Having a new baby is a wonderful experience. However, having a premature baby with critical medical issues, traveling through two hospital systems from out state Nebraska, and ending up relocating to another city to meet the needs of the newborn, puts a new twist on the phrase “You’ve come a long way baby.”
As the NICU nurse case manager for Sara, who was 23 weeks gestation at birth, there were many ups and downs for the parents. There were times when many staff and parents wondered if they would leave the hospital with their baby. Sara seemed to have complications that effected all her major organs, including respiratory distress syndrome and subsequent broncho-pulmonary dysplasia that required a tracheostomy, necrotizing enterocolitis and perforation with a fistula, retinopathy of prematurity; a pda requiring ligation, hyperbilirubinemia from long-term hyperalimentation, metabolic bone disease from aggressive diuretics; an IVH with resulting hydrocephalus requiring shunting, and, finally, pulmonary hypertension that complicated the process to wean the ventilator.
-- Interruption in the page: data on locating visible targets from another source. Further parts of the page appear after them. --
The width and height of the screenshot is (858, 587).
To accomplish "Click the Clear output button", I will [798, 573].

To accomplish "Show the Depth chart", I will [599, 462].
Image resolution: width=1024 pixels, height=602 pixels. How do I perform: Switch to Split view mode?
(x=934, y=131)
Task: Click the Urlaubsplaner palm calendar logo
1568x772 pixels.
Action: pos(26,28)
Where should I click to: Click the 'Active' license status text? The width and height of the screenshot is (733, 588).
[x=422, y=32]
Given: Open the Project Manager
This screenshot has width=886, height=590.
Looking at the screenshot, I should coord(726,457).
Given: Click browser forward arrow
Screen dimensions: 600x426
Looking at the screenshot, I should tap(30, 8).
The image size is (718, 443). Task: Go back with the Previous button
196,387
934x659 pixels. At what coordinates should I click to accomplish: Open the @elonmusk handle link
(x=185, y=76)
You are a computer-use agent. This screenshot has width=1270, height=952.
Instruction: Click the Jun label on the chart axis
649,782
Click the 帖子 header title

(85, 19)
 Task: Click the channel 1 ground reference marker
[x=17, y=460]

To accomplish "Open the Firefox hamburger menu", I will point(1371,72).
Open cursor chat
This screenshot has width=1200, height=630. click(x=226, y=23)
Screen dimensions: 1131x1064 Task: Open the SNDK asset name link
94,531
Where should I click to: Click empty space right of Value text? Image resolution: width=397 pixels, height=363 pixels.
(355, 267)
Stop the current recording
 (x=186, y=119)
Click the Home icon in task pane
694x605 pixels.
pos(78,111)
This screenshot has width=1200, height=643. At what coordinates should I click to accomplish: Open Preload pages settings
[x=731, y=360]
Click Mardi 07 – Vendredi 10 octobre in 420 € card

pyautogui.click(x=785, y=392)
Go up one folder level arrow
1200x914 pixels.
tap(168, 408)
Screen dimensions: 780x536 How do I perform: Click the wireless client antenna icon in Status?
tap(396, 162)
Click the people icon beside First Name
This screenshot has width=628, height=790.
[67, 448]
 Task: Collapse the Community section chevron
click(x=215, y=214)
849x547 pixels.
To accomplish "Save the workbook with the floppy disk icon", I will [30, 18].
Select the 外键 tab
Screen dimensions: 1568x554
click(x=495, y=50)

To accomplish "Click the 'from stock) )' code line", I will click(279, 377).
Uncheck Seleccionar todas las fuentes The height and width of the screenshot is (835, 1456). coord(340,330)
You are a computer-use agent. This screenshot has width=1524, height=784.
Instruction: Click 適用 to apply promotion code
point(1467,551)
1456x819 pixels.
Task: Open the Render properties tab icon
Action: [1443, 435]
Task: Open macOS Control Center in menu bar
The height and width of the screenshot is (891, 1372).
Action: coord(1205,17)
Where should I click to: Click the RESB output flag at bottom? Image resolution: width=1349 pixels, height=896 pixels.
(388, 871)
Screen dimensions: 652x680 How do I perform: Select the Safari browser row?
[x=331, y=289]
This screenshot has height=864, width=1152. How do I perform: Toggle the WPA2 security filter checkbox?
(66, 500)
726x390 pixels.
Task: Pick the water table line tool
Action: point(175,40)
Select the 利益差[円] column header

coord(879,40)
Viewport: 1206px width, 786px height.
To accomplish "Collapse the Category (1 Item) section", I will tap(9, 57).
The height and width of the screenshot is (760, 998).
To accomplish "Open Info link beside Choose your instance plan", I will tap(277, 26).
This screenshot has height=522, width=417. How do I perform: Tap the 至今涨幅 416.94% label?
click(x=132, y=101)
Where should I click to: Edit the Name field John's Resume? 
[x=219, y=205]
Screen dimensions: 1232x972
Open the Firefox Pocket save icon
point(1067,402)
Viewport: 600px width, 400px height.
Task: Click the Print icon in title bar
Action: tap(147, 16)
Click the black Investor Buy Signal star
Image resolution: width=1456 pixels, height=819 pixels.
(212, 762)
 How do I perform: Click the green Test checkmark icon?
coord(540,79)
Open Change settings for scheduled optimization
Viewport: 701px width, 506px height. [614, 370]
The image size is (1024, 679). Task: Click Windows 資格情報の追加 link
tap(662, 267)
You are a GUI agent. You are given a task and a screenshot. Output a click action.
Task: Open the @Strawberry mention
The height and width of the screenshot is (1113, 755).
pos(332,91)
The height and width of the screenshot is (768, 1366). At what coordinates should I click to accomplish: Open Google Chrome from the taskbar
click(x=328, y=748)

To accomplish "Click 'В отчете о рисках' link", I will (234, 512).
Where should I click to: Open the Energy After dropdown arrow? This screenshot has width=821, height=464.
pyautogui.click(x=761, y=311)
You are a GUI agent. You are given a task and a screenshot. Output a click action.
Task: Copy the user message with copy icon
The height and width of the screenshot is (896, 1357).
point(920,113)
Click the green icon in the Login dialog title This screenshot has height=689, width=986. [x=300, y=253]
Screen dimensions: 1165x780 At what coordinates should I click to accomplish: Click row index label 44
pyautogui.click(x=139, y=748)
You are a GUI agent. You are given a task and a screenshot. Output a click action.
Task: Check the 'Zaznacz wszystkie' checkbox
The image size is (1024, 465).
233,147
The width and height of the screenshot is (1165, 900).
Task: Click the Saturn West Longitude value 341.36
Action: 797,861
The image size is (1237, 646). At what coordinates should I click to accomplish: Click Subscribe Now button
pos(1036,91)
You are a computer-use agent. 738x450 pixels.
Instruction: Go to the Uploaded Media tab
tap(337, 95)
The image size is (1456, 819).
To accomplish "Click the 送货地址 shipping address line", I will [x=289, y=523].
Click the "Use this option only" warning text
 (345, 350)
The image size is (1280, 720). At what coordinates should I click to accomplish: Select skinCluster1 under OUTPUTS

This list reads like a medical encyclopedia. However, my proudest moment was being able to work with Sara’s mom to coordinate with our team of nurses, social workers, physicians, developmental specialist, rehab and respiratory therapists, home health providers, payer and community programs to educate and develop a plan to get “home.” Her discharge needs were extensive having a trach, monitors, oxygen, suctioning, g-tube continuous feedings, numerous medications and multiple follow up appointments.
Going home meant to an apartment in our metropolitan area. As is often the case, the complex medical needs and required medical follow-up made the original rural location unsafe. The family needed to re-locate, sell their old home, look for new jobs, and develop entirely new supports.
Being in the metropolitan area provided closer medical supports but did not totally eliminate the lack of private duty and respite staff available in this area. Coordination with a local complex need daycare and home health company was arranged to provide some assistance.
Sara’s medical needs remain complex. She has had multiple re-hospitalizations and now requires constant ventilation. The fragile nature of her condition lends itself to difficult times as her needs have increased. Sara’s mother, however, has stated over the course of her nine month stay, the NICU had become her family and friends. When hospitalized she does not return to our unit.
What I see is a mom who grew as a person and an advocate for her daughter. I am proud to be just one of many to help make that happen.
Nursing case management continues to play a role for Sara and her family upon re-admissions. The family resides in an apartment and adjusts to Sara’s need. Dad got a new job and stays local. They utilize private duty as available and are excited to be “ home” with Sara.